What matters for commuters is not just if the train will be on time, but how long the journey will take. It’s an important factor in public transportation and can make the difference in helping commuters choose mass transit over more polluting and costly transport like cars or airplanes.
Dr. Tal Raviv and his graduate student Mor Kaspi of Tel Aviv University’s Department of Industrial Engineering in the Iby and Aladar Fleischman Faculty of Engineering have developed a tool that makes passenger train journeys shorter, especially when transfers are involved — a computer-based system to shave precious travel minutes off a passenger’s journey.
Dr. Raviv’s solution, the “Service Oriented Timetable,” relies on computers and complicated algorithms to do the scheduling. “Our solution is useful for any metropolitan region where passengers are transferring from one train to another, and where train service providers need to ensure that the highest number of travellers can make it from Point A to Point B as quickly as possible,” says Dr. Raviv.
Saves time and resources
In the recent economic downturn, more people are seeking to scale back their monthly transportation costs. Public transportation is a win-win — good for both the bank account and the environment. But when travel routes are complicated by transfers, it becomes a hard job to manage who can wait — and who can’t — between trains.
Another factor is consumer preference. Ideally, each passenger would like a direct train to his destination, with no stops en route. But passengers with different itineraries must compete for the system’s resources. Adding a stop at a certain station will improve service for passengers for whom the station is the final destination, but will cause a delay for passengers who are only passing through it. The question is how to devise a schedule which is fair for everyone. What are the decisions that will improve the overall condition of passengers in the train system?
It’s not about adding more resources to the system, but more intelligently managing what’s already there, Dr. Raviv explains.
More time on the train, less time on the platform
In their train timetabling system, Dr. Raviv and Kaspi study the timetables to find places in the train scheduling system that can be optimized so passengers make it to their final destination faster.
Traditionally, train planners looked for solutions based on the frequency of trains passing through certain stops. Dr. Raviv and Kaspi, however, are developing a high-tech solution for scheduling trains that considers the total travel time of passengers, including their waiting time at transfer stations.
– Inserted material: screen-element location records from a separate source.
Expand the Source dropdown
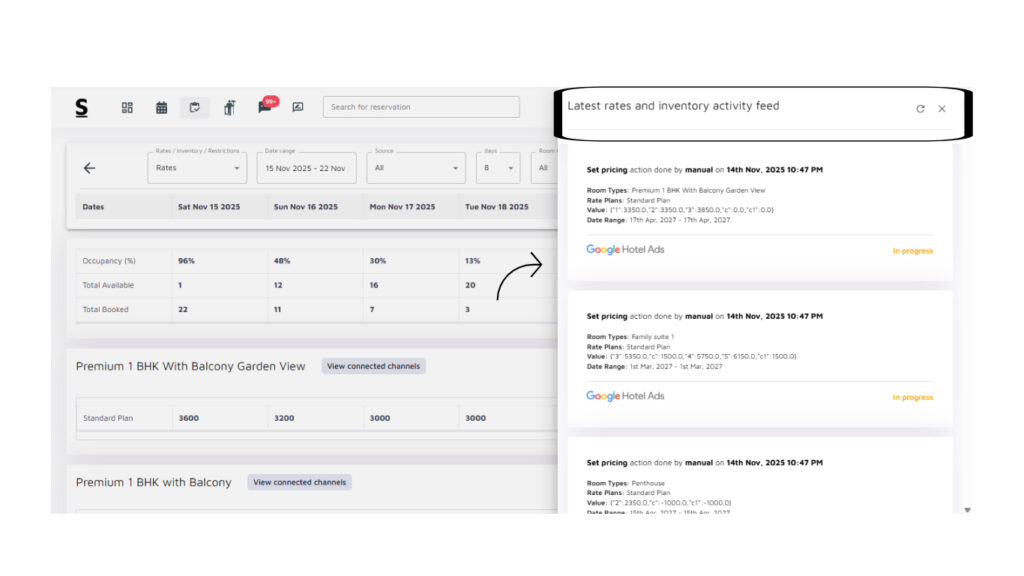Screen dimensions: 1024x576 (x=415, y=168)
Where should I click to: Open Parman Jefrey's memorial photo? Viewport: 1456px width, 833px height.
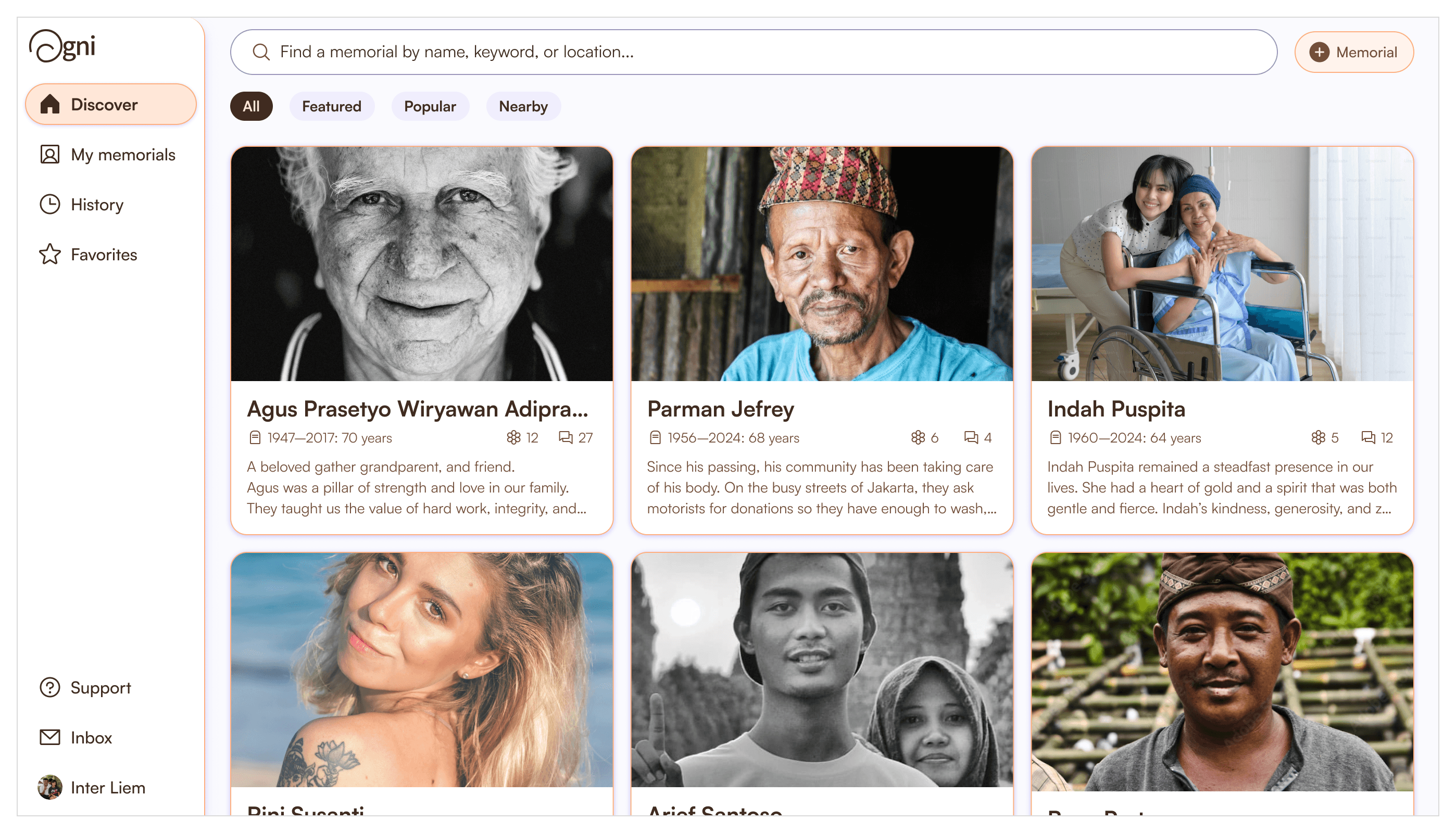[822, 264]
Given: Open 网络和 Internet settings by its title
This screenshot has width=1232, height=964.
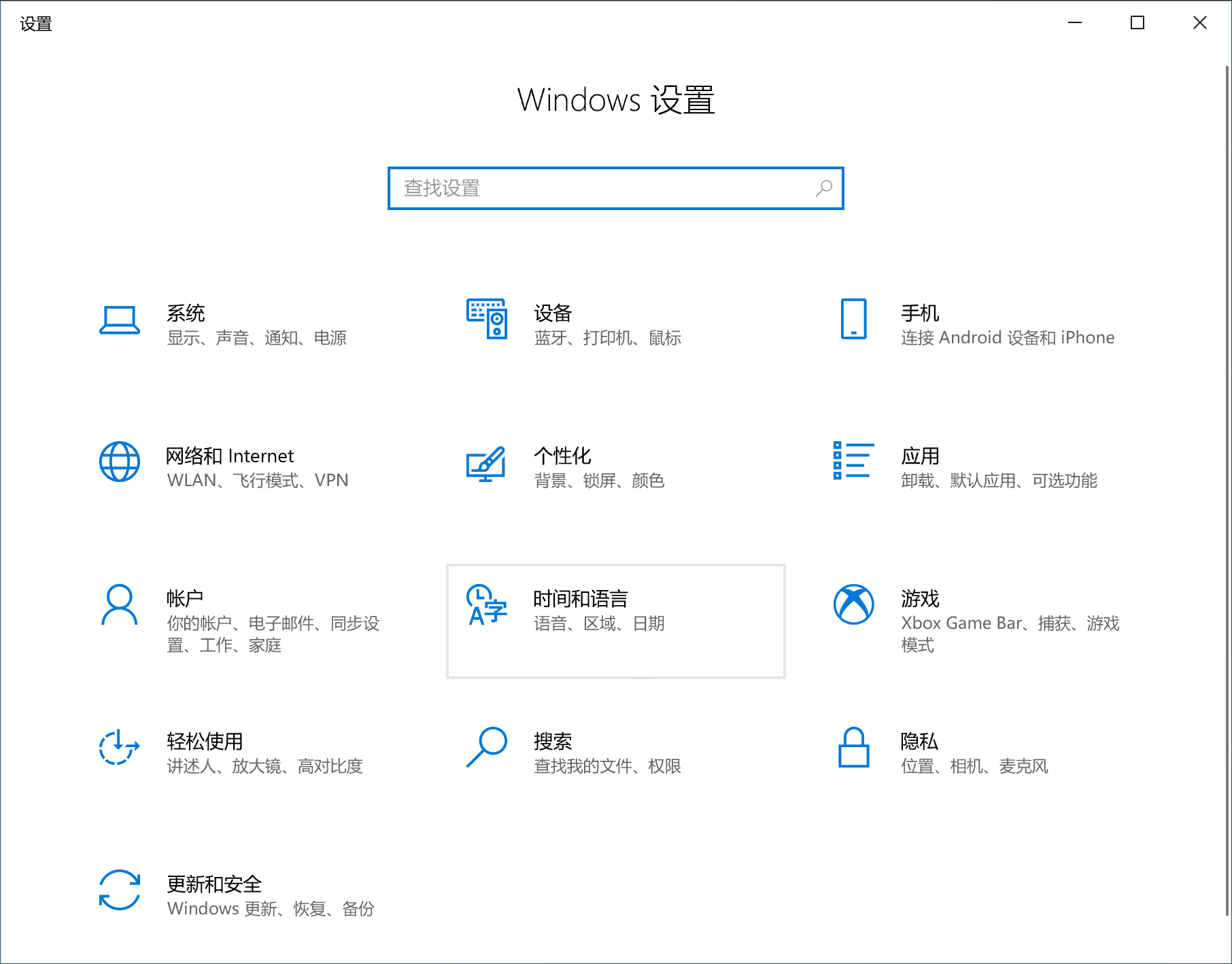Looking at the screenshot, I should 230,455.
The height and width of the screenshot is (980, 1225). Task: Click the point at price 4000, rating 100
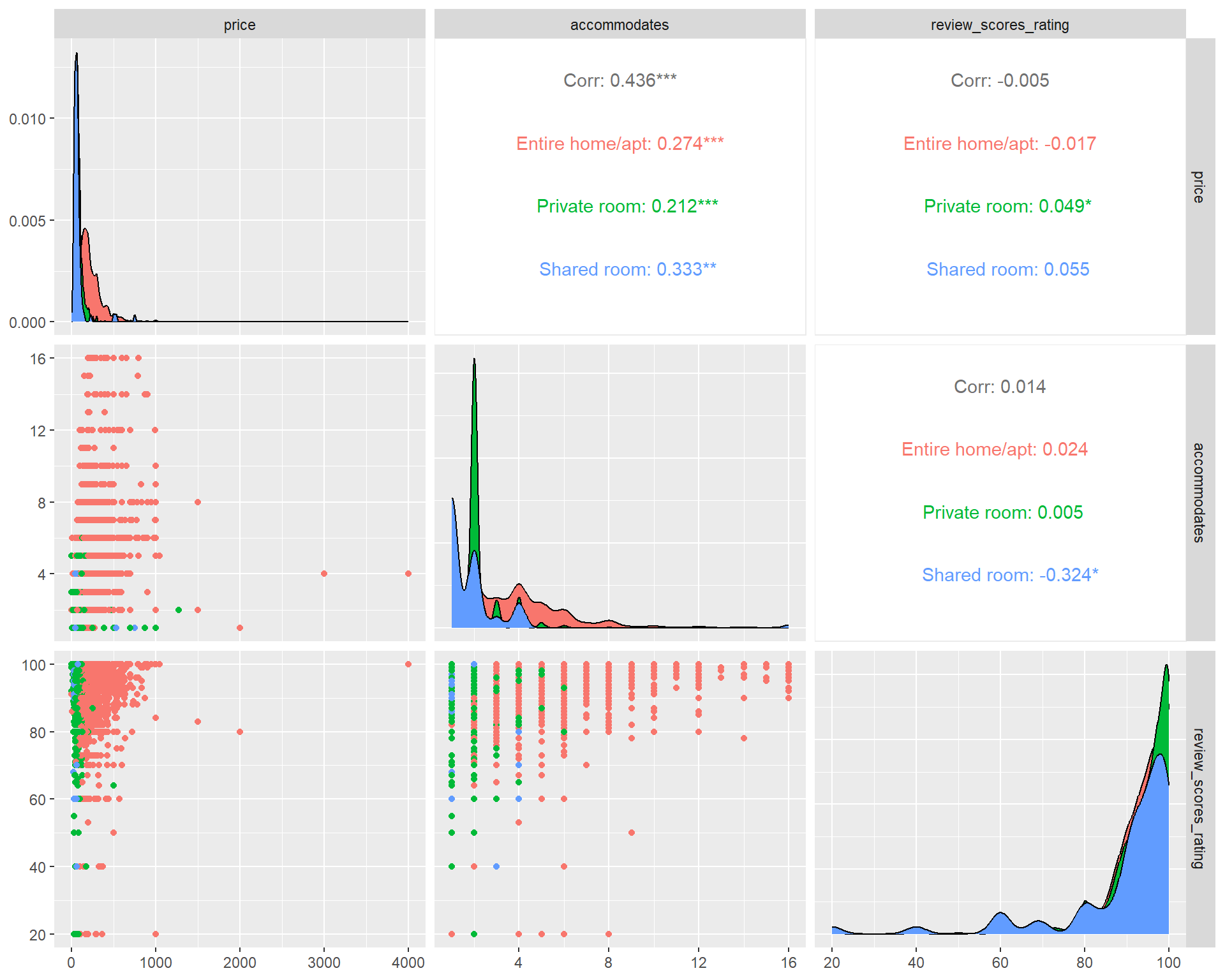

“Let’s say you commute to Manhattan from New Jersey every day. We can find a way to synchronize trains to minimize the average travel time of passengers,” says Dr. Raviv. “That will make people working in New York a lot happier.”
The project has already been simulated on the Israel Railway, reducing the average travel time per commuter from 60 to 48 minutes. The tool can be most useful in countries and cities, he notes, where train schedules are robust and very complicated.
The researchers won a competition of the Railway Application Section of the International Institute for Operation Research and Management Science (INFORMS) last November for their computer program that optimizes a refuelling schedule for freight trains. Dr. Raviv also works on optimizing other forms of public transport, including the bike-sharing programs found in over 400 cities around the world today.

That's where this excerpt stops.